Japanese news agency Kyodo reports that Prime Minister Yoshihiko Noda has stated that he wants to call an election for parliament’s lower house on December 16. Noda told Democratic Party Secretary-General Azuma Koshiishi of his intention but the ruling party’s deputy resisted. Noda, under opposition pressure to call an election he promised in August would be “soon”, looks to be leaning towards holding one as early as next month after pledging support for a controversial U.S.-led free trade pact. Support for the government is at its lowest since Noda took office in 2011. USDJPY has rallied in response hitting a high of 79.80 in Asia. We remain short USDJPY targeting 77.00 and would reiterate that this rally represents yet again a chance to establish short exposure. Our favoured US-Japan 2-year yield spread chart continues to signal greater downside risk suggesting that a level around in the high 78s is justified (see chart). Additionally, our BNP Paribas FX Positioning monitor continues to report that short JPY is the largest FX market position and is dangerously large at -41 on a scale of -50 to +50.

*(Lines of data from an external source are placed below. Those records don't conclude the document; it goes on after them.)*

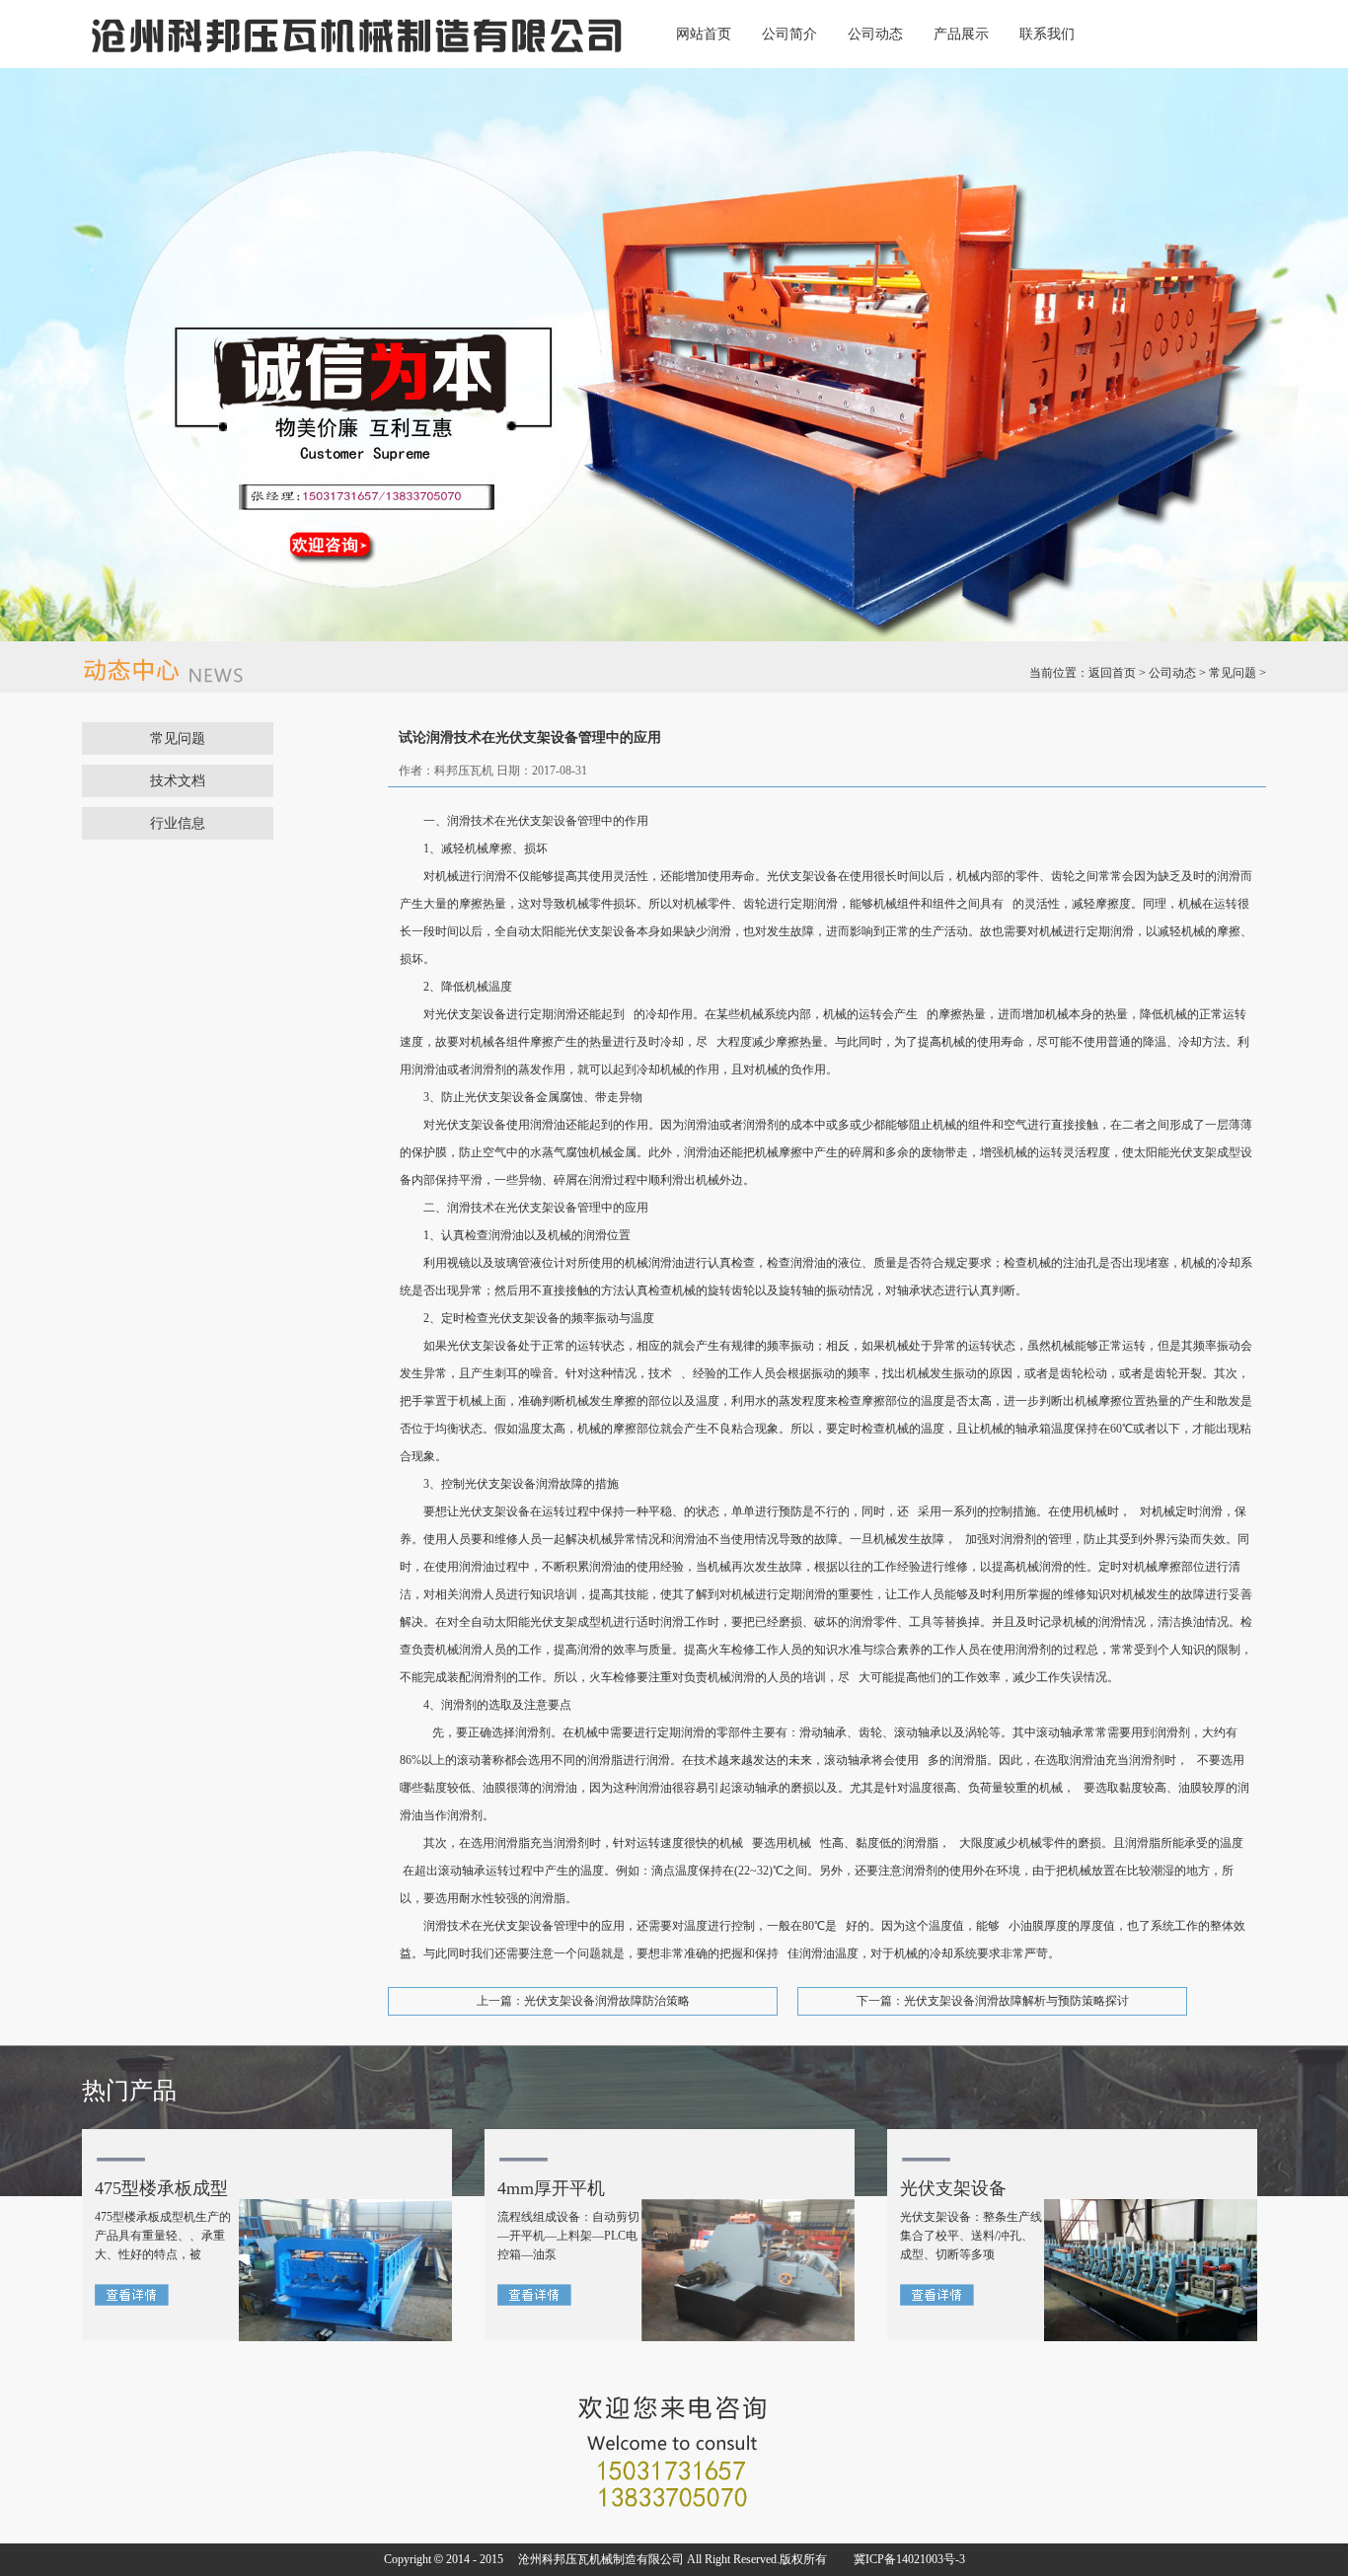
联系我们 (1047, 34)
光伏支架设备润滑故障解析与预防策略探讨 (1016, 2001)
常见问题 (1232, 673)
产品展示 (961, 34)
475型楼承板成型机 (161, 2193)
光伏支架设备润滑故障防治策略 (607, 2001)
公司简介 (789, 34)
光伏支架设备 (953, 2188)
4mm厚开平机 (551, 2188)
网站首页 (703, 34)
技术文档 (177, 780)
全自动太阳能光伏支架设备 (565, 931)
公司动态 (875, 34)
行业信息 (177, 823)
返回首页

– EURUSD in a back-and-forth mode. We favour upside

The EUR has experienced a mixed session as FX markets navigated the volatile European headlines. German ZEW data did not prove to be the shot in the arm that the EUR needed and the economic weakness in the eurozone core is now looking increasingly evident. The current situation index fell from 10.0 to 5.4 – a new cycle low. Expectations unexpectedly fell back to -15.7 vs forecasts for a rise to -10. However, the EUR rebounded late yesterday on a report sourced to Die Bild magazine, suggesting that Germany may advocate a ‘bundling’ of Greek aid tranches into one 44B euro instalment. Finally, Greece sold 4B euro in bills today and the 5B euro bill redemption on Friday should take place relatively smoothly. Clearly, with the timing of the decision on Greece still uncertain, EUR bounces have remained relatively short-lived. However, as we move towards the eventual resolution to the Greek uncertainty (Euro finance ministers are holding another meeting next week), the outlook for the EUR should improve. Along with our long GBPUSD trade recommendation (target 1.68) we are cautiously optimistic for a EURUSD rebound.

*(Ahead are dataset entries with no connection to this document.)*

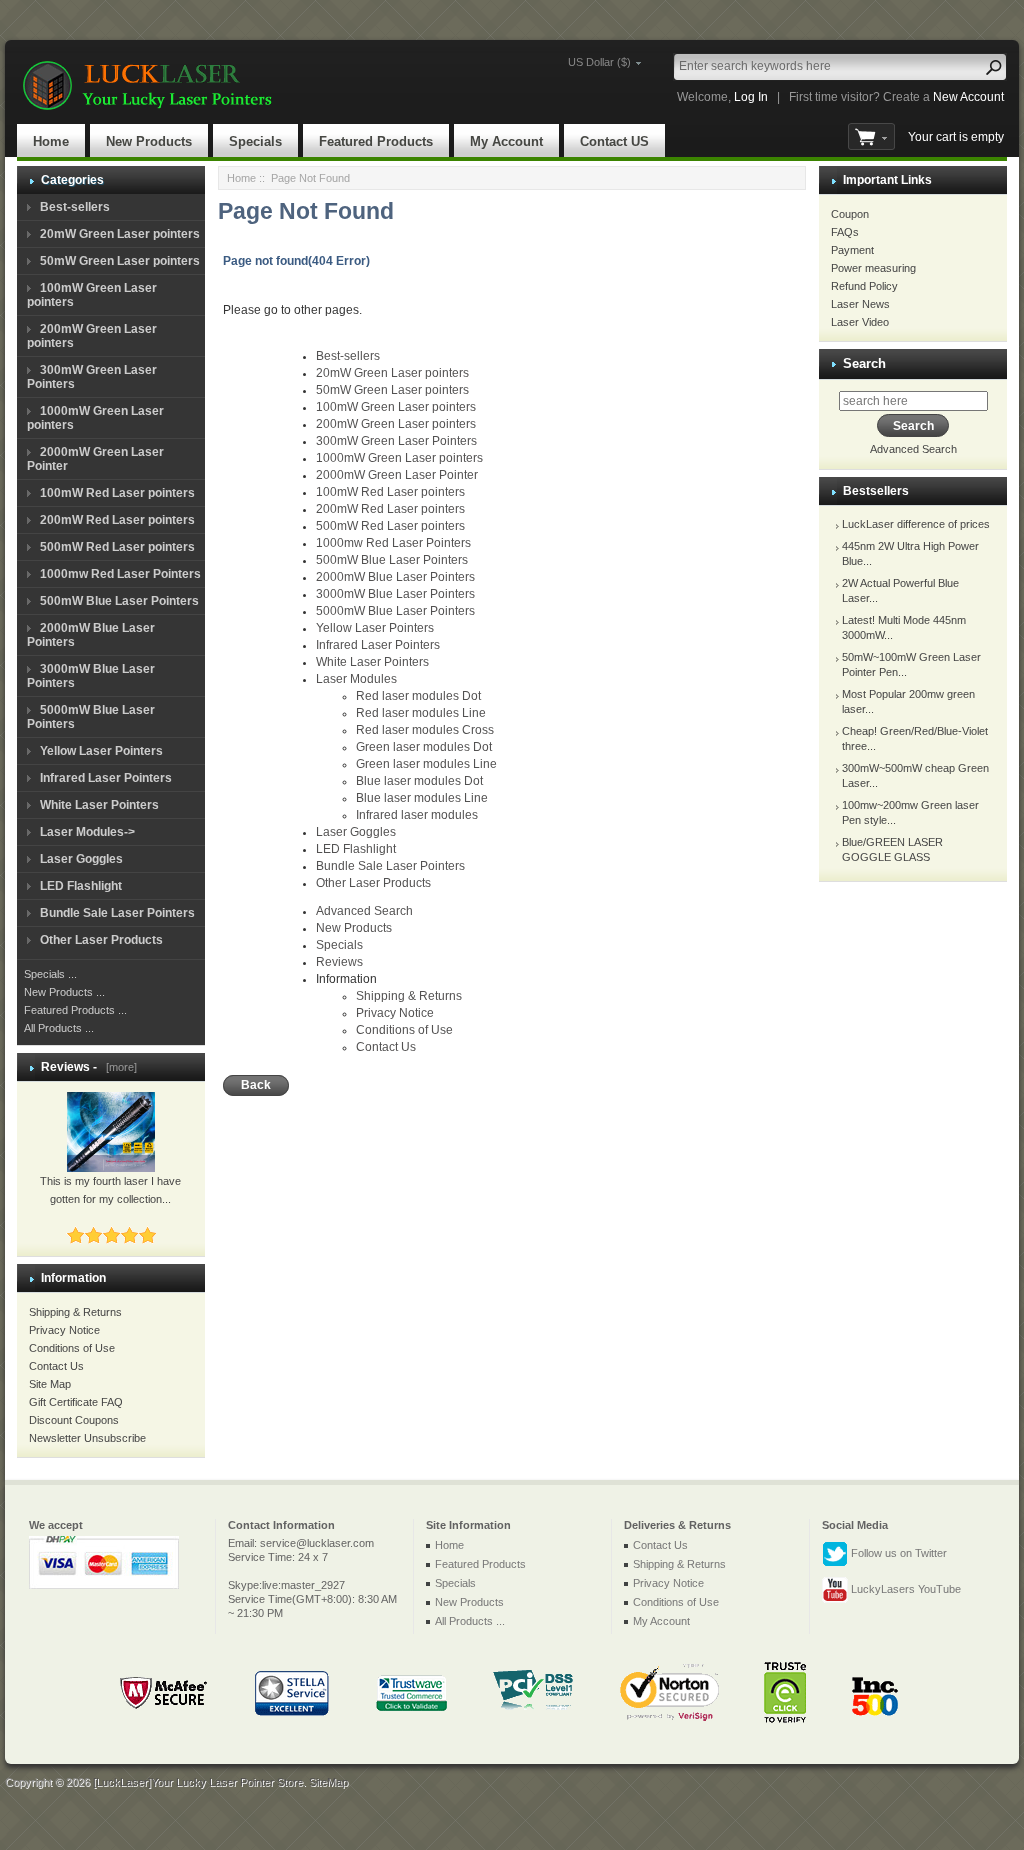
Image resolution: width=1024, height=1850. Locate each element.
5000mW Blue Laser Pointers (395, 611)
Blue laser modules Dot (419, 781)
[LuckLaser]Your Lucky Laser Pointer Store (198, 1782)
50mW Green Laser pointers (120, 261)
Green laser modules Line (426, 764)
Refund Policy (864, 286)
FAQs (845, 232)
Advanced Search (364, 911)
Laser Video (860, 322)
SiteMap (328, 1782)
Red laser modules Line (421, 713)
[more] (118, 1067)
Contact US (614, 141)
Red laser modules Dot (418, 696)
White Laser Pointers (99, 805)
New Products (149, 141)
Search (864, 363)
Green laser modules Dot (424, 747)
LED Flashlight (81, 886)
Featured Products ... (75, 1010)
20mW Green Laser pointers (120, 234)
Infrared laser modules (417, 815)
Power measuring (873, 268)
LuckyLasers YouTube (904, 1589)
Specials (255, 141)
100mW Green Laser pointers (396, 407)
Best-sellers (75, 207)
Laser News (860, 304)
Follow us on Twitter (897, 1553)
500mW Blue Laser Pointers (119, 601)
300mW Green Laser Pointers (396, 441)
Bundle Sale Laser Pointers (117, 913)
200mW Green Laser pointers (396, 424)
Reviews (339, 962)
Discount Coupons (74, 1420)
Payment (852, 250)
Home (51, 141)
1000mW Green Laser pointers (399, 458)
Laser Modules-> (87, 832)
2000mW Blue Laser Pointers (395, 577)
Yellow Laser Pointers (101, 751)
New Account (968, 97)
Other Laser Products (101, 940)
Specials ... (50, 974)
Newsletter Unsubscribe (87, 1438)
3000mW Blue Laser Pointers (395, 594)
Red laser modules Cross (425, 730)
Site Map (50, 1384)
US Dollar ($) (599, 62)
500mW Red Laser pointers (117, 547)
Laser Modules (356, 679)
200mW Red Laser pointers (117, 520)
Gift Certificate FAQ (76, 1402)
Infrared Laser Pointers (106, 778)
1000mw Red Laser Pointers (120, 574)
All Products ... (59, 1028)
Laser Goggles (81, 859)
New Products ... (64, 992)
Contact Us (56, 1366)
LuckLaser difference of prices (916, 524)
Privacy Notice (64, 1330)
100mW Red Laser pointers (117, 493)
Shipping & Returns (75, 1312)
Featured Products (376, 141)
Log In (751, 97)
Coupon (850, 214)
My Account (506, 141)
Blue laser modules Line (422, 798)
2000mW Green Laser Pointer (397, 475)
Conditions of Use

– AUD firm, NZD slips on soft data…….dovish Yellen

The AUD has been trading with a firmer tone since the start of the week. Although the recent encouraging economic news from China has not necessarily translated into a broader improvement in risk sentiment, AUD in particular has received a boost. In addition to China, we also expect the Federal Reserve policy actions to offer support to the Asian currencies into year-end. In today’s comments, Fed Vice Chairman Janet Yellen said policymakers should link the low rate commitment to economic goals, rather than calendar dates. Although she also said it was hard for the FOMC to achieve a consensus forecast for the economy, the Fed has been evidently under-delivering on the employment part of its policy mandate. This statement should imply ongoing QE, with positive implications for AUDUSD, which we see at 1.08 by year-end. In the near-term, AUDUSD needs to clear the November high of 1.0480 to signal further upside. In contrast, the NZD fell after Q3 retail sales unexpectedly fell by 0.4% q/q. We maintain a short NZDCAD trade recommendation, targeting 0.7970.